(Dataset entries)
------------------------
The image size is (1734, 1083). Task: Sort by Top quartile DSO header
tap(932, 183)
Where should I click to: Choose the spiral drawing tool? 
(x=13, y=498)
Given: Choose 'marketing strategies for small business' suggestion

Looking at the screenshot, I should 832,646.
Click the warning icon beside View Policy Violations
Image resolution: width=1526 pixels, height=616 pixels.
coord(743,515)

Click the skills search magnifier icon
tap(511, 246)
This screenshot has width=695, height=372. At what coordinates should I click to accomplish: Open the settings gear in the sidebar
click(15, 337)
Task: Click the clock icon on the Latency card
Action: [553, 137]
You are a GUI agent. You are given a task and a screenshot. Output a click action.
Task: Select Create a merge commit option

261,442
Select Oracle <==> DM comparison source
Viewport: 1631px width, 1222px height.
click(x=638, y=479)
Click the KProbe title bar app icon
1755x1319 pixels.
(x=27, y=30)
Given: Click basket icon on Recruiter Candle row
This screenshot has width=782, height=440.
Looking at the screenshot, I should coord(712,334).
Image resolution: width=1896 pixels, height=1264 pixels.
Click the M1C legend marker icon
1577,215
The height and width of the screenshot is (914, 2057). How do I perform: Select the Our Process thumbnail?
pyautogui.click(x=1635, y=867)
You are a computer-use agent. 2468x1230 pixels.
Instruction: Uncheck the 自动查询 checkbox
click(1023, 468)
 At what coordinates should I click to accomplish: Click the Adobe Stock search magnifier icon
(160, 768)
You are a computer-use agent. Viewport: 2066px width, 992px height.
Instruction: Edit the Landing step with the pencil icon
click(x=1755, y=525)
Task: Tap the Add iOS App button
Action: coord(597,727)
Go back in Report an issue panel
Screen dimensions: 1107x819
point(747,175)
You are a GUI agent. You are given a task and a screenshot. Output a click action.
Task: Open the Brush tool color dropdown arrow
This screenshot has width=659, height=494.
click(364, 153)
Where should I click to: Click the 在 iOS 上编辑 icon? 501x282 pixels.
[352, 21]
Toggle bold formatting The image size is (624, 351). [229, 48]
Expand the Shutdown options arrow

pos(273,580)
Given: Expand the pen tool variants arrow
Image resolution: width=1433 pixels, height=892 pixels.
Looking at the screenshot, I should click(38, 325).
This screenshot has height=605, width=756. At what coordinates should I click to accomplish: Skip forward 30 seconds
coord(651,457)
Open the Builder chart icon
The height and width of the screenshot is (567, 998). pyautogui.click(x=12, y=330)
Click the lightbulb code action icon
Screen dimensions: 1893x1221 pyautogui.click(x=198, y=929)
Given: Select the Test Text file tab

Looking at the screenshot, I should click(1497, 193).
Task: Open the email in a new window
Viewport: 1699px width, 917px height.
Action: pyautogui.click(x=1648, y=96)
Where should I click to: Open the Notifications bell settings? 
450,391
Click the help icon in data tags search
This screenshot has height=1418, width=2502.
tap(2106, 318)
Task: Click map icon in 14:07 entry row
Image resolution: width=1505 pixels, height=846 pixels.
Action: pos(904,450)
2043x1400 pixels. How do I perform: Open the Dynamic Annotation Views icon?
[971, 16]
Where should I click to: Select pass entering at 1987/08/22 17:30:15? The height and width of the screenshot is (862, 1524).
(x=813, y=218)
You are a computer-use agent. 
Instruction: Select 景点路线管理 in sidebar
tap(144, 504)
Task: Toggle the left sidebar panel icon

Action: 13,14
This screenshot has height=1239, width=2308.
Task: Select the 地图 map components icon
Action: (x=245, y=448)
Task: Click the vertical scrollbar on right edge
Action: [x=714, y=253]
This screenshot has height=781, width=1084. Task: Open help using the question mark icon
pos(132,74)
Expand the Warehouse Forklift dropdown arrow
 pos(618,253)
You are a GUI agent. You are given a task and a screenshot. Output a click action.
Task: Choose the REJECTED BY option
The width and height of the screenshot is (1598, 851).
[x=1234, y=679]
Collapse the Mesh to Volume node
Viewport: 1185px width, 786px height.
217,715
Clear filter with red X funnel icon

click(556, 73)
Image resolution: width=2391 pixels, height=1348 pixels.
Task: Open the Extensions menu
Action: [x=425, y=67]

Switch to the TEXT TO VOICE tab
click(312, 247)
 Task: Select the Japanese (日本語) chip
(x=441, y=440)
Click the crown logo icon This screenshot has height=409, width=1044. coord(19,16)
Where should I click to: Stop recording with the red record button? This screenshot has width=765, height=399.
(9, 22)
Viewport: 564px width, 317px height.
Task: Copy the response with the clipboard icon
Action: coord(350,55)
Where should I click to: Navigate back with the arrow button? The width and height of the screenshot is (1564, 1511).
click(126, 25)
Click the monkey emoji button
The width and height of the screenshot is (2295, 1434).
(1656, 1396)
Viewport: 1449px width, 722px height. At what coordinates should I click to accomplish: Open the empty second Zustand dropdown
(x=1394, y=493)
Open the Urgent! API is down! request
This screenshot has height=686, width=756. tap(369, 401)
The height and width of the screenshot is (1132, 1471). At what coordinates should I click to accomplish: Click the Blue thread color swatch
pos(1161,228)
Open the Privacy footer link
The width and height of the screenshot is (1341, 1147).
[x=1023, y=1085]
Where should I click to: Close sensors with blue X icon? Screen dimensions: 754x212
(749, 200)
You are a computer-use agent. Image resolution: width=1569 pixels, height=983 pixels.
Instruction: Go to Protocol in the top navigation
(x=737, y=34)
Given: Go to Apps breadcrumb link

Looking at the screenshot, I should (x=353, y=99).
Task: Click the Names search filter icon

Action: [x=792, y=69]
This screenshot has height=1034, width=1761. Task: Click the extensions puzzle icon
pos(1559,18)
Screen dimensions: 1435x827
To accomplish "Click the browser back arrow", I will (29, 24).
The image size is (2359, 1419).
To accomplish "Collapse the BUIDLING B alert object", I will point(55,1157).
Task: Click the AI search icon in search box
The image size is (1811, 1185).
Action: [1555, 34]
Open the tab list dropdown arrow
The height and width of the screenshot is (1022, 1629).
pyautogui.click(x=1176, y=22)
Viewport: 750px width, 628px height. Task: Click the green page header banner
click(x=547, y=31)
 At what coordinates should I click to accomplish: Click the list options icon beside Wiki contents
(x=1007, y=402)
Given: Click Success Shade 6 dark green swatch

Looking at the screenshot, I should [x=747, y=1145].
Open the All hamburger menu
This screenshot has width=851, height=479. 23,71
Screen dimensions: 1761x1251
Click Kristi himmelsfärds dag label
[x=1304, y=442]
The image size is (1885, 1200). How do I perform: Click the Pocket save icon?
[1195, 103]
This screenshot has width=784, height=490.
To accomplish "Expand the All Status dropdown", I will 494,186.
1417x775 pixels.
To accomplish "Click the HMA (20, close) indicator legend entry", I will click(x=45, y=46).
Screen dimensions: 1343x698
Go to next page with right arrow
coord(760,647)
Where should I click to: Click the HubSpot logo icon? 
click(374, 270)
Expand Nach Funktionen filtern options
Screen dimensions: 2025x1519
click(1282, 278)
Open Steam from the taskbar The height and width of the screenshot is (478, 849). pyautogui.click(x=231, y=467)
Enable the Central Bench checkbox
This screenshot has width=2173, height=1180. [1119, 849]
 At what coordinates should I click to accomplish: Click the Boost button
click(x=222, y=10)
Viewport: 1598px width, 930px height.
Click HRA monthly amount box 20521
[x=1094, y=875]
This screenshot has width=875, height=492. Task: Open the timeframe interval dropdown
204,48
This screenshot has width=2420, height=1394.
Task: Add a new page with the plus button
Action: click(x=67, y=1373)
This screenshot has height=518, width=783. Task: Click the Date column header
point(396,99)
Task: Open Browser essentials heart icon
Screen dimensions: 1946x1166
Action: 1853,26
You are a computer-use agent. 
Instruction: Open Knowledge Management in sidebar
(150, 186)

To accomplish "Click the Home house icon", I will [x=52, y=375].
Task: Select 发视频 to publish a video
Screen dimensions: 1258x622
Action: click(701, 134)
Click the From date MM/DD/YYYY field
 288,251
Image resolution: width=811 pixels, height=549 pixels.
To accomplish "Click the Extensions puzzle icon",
------------------------
• _Instructions for the task_
Restate verbatim the first line above and all lines after it through the line containing "Given: Click basket"; omit the rest.

• _Written solution_
The image size is (1734, 1083). Task: Sort by Top quartile DSO header
tap(932, 183)
Where should I click to: Choose the spiral drawing tool? 
(x=13, y=498)
Given: Choose 'marketing strategies for small business' suggestion

Looking at the screenshot, I should 832,646.
Click the warning icon beside View Policy Violations
Image resolution: width=1526 pixels, height=616 pixels.
coord(743,515)

Click the skills search magnifier icon
tap(511, 246)
This screenshot has width=695, height=372. At what coordinates should I click to accomplish: Open the settings gear in the sidebar
click(15, 337)
Task: Click the clock icon on the Latency card
Action: [553, 137]
You are a GUI agent. You are given a task and a screenshot. Output a click action.
Task: Select Create a merge commit option

261,442
Select Oracle <==> DM comparison source
Viewport: 1631px width, 1222px height.
click(x=638, y=479)
Click the KProbe title bar app icon
1755x1319 pixels.
(x=27, y=30)
Given: Click basket icon on Recruiter Candle row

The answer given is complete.